ΔFosB Induces Osteosclerosis and Decreases Adipogenesis by Two Independent Cell-Autonomous Mechanisms

Abstract

Osteoblasts and adipocytes may develop from common bone marrow mesenchymal precursors. Transgenic mice overexpressing ΔFosB, an AP-1 transcription factor, under the control of the neuron-specific enolase (NSE) promoter show both markedly increased bone formation and decreased adipogenesis. To determine whether the two phenotypes were linked, we targeted overexpression of ΔFosB in mice to the osteoblast by using the osteocalcin (OG2) promoter. OG2-ΔFosB mice demonstrated increased osteoblast numbers and an osteosclerotic phenotype but normal adipocyte differentiation. This result firmly establishes that the skeletal phenotype is cell autonomous to the osteoblast lineage and independent of adipocyte formation. It also strongly suggests that the decreased fat phenotype of NSE-ΔFosB mice is independent of the changes in the osteoblast lineage.
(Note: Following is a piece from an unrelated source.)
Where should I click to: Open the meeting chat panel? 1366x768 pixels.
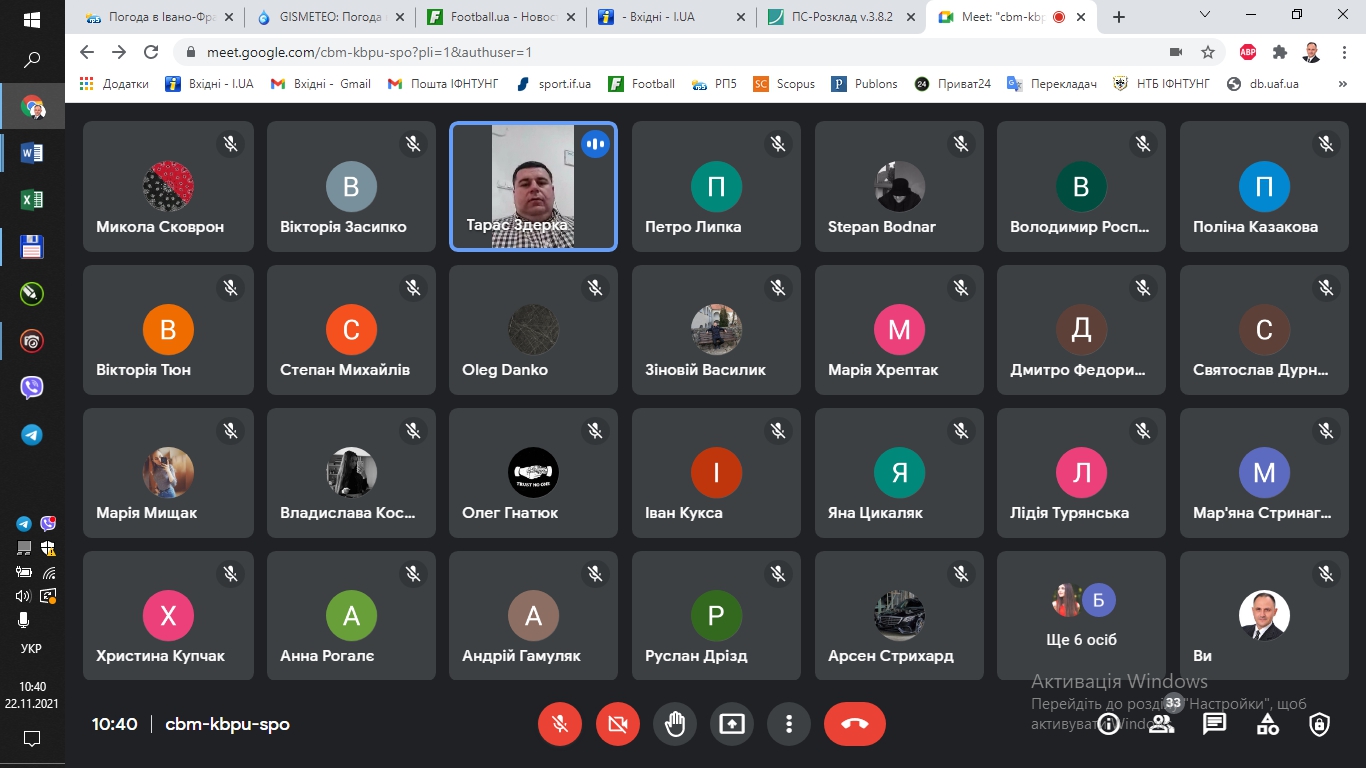[x=1214, y=723]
In vitro, overexpression of ΔFosB in the preadipocytic 3T3-L1 cell line had little effect on adipocyte differentiation, whereas it prevented the induction of adipogenic transcription factors in the multipotential stromal cell line ST2. Also, ΔFosB isoforms bound to and altered the DNA-binding capacity of C/EBPβ. Thus, the inhibitory effect of ΔFosB on adipocyte differentiation appears to occur at early stages of stem cell commitment, affecting C/EBPβ functions. It is concluded that the changes in osteoblast and adipocyte differentiation in ΔFosB transgenic mice result from independent cell-autonomous mechanisms.